Empire of Mountains: Environmental Racialization & Colonial Violence in the Late Ottoman Empire & Modern Turkey

Date
Tue March 12th 2024, 5:00 - 6:30pm
Event Sponsor
Abbasi Program in Islamic Studies
Program on Turkey
Location
Encina Commons
615 Crothers Way, Stanford, CA 94305
123

This talk explores the historical evolution of the racialization of the Kizilbash inhabitants in the Dersim region of Eastern Anatolia, popularly known as the “province inside four mountains.” It examines how the perception of the late imperial Ottoman and early republican Turkish state elites regarding this community transformed from being “Muslim sons of Muslims” in the 1890s of the Hamidian period to becoming “Kurdified Turks” in the 1910s of the Young Turks period and eventually “Turkish sons of Turks” by the late 1930s of the republican period. The analysis highlights the role of mountains, comprising three quarters of the central provinces of the Ottoman Empire, in this racialization process and argues that such epistemic violence served to legitimize the accompanying colonial violence. Join us as we explore the intricate interplay between geography, identity, and power in this historical context.
 

Cevat Dargin Photo

Cevat Dargın is a historian of the modern Middle East and North Africa. He explores intersectional historical processes among race, territory, and technology that reinvented governance in these regions and the larger world during the Age of High Imperialism, from the Scramble for Africa in the 1880s to the aftermath of World War I and into the interwar period. This is the period during which governance in many parts of the world transitioned from indirect imperial to centralized nation-state rule, with profound implications for today. 

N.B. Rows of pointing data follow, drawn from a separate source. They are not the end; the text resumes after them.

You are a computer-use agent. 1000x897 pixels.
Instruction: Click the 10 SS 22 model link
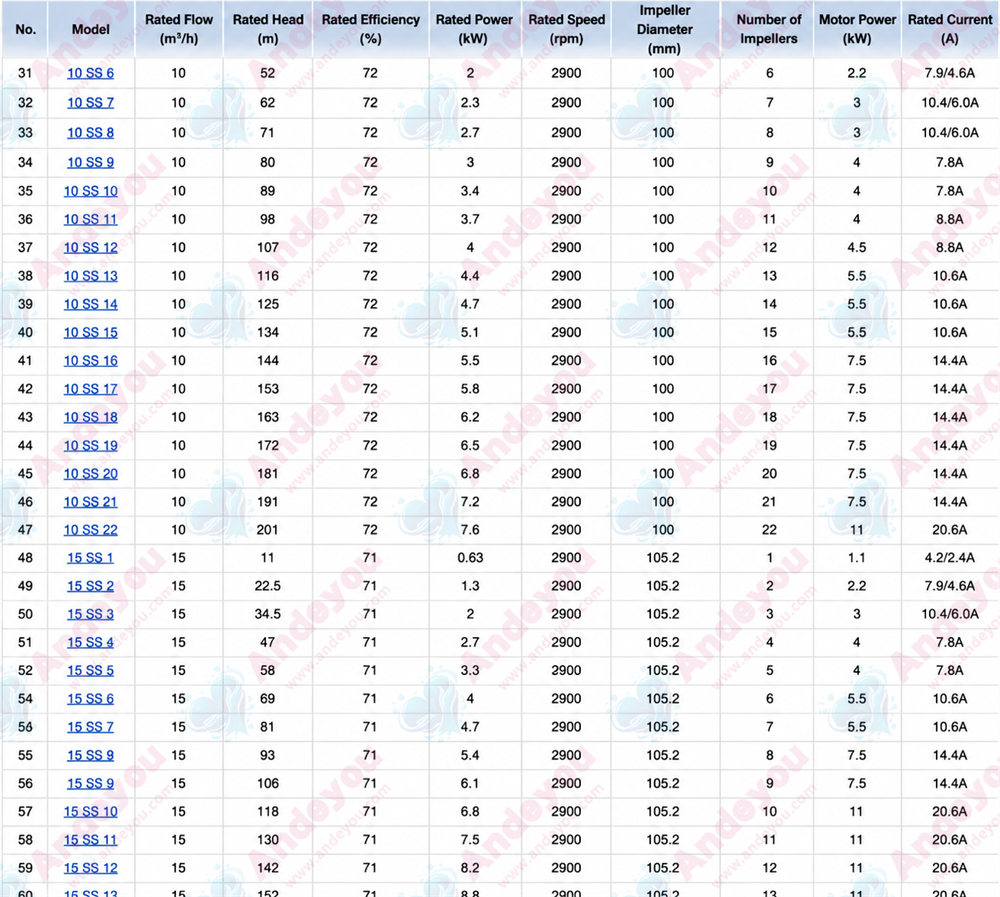[x=91, y=530]
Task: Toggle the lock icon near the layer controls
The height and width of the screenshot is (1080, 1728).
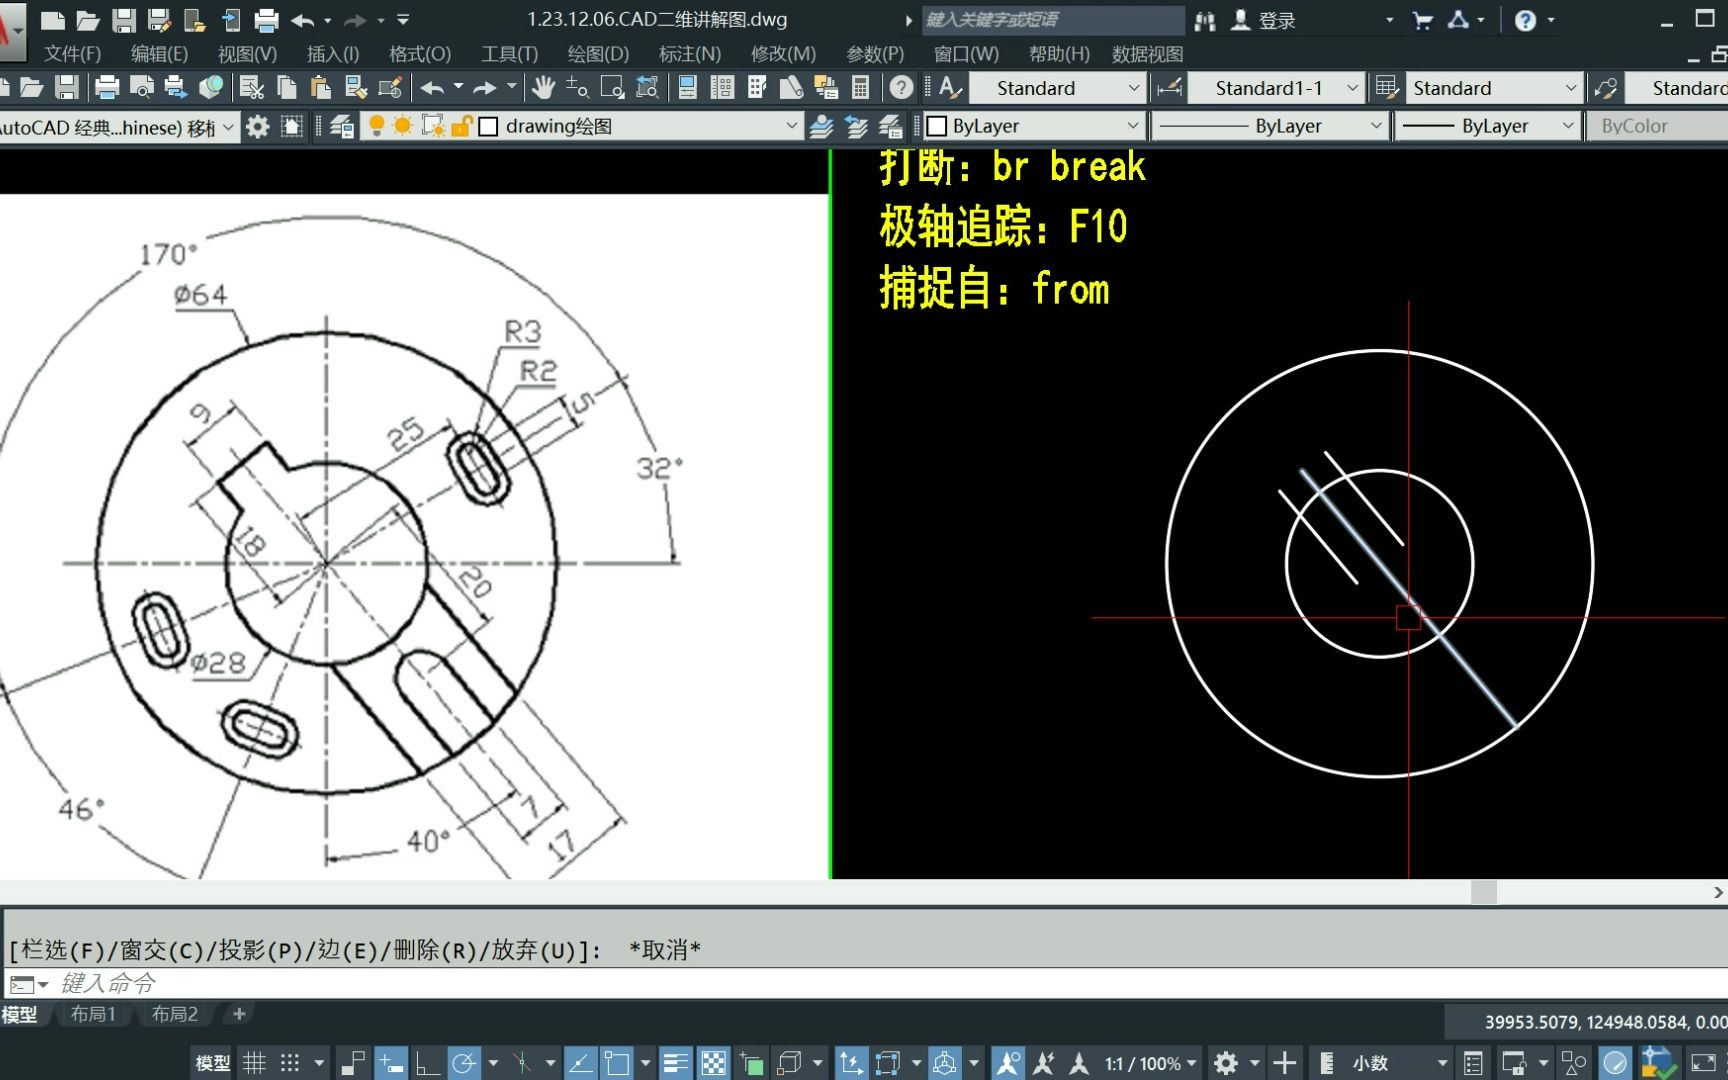Action: tap(459, 126)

He earned his PhD in Middle Eastern Studies from Princeton University in 2021. Following that, he served as a postdoctoral fellow at the University of Michigan in Ann Arbor during the 2022-23 academic year. Beginning in January 2024, he will join Columbia University's Department of Middle Eastern, South Asian, and African Studies as a Visiting Assistant Professor. His article titled “Anticipatory Historical Geographies of Violence: Imagining, Mapping and Integrating Dersim into the Ottoman Empire and the Turkish State, 1866–1939” was recently published by the Journal of Historical Geography. He is currently working on his book manuscript, which explores the formation of the modern state at the intersection of race, territory, and technology in the late Ottoman Empire and post-Ottoman territories.